Researchers also looked at the risks and burdens of two composite endpoints, including major adverse cardiovascular event (MACE) — a composite of myocardial infarction, stroke and all-cause mortality—and any cardiovascular outcome (defined as the occurrence of any incident prespecified cardiovascular outcome included in this study). Compared to the contemporary control group, they found increased risks and burdens of MACE (HR = 1.55 (1.50, 1.60); burden 23.48 (21.54, 25.48)) and any cardiovascular outcome (HR = 1.63 (1.59, 1.68); burden 45.29 (42.22, 48.45)).

The risks of incident composite cardiovascular outcomes also were analyzed in subgroups based on age, race, sex, obesity, smoking, hypertension, diabetes, chronic kidney disease, hyperlipidemia and cardiovascular disease. The study team determined that the risks of incident composite cardiovascular outcomes were evident in all subgroups.

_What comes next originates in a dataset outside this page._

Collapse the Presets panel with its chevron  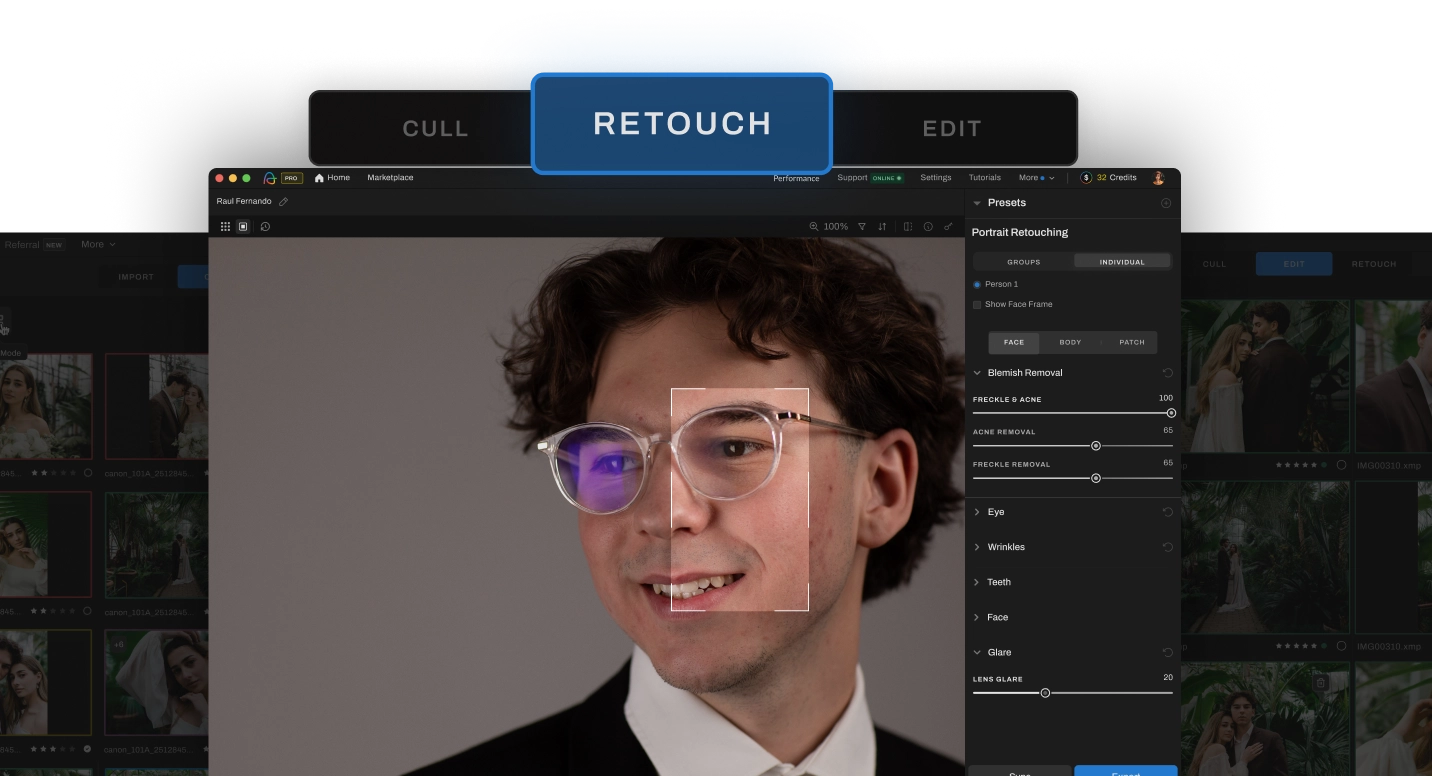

Because of the evidence that the risk and one-year burden of cardiovascular disease in survivors of acute COVID-19 are outsized, researchers recommended that care pathways of those surviving the acute episode of COVID-19 should include attention to cardiovascular health and disease.

The findings provide strong evidence that cardiovascular complications can occur regardless of age, race, sex or other risk factors, including obesity, hypertension, diabetes, chronic kidney disease and hyperlipidemia. The authors emphasize that the heart manifestation were found in patients without any cardiovascular disease before exposure to COVID-19, “providing evidence that these risks might manifest even in people at low risk of cardiovascular disease.”

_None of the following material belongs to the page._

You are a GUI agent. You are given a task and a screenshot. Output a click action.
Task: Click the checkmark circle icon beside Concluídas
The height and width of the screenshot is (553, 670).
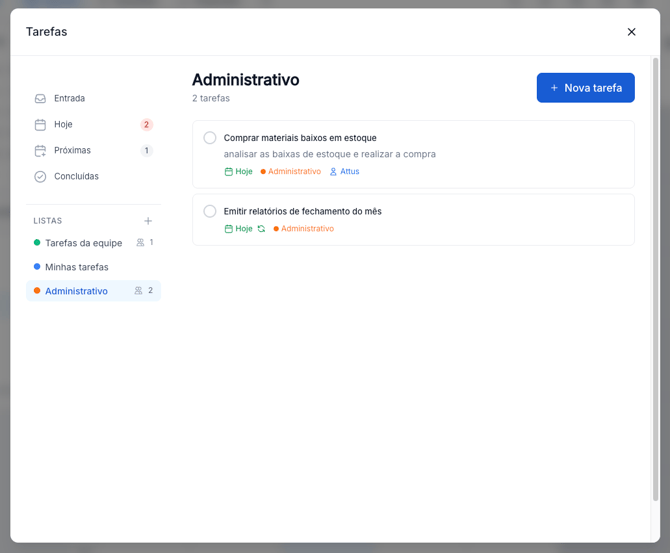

Researchers pointed to two key finding that the risks and associated burdens:

  • Were evident among those who were not hospitalized during the acute phase of the disease—this group represents the majority of people with COVID-19; and
  • Exhibited a graded increase across the severity spectrum of the acute phase of COVID-19 from nonhospitalized to hospitalized individuals to those admitted to intensive care.

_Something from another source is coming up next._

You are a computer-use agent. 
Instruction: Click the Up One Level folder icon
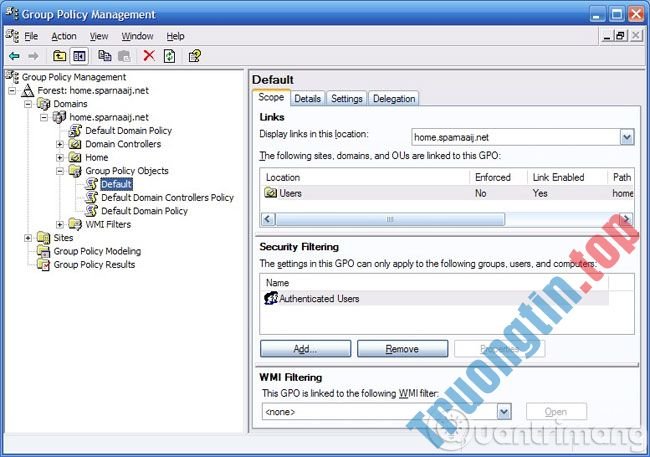(x=60, y=56)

“Taken together, our results show that 1-year risks and burdens of cardiovascular diseases among those who survive the acute phase of COVID-19 are substantial and span several cardiovascular disorders,” the authors wrote. “Care strategies of people who survived the acute episode of COVID-19 should include attention to cardiovascular health and disease.”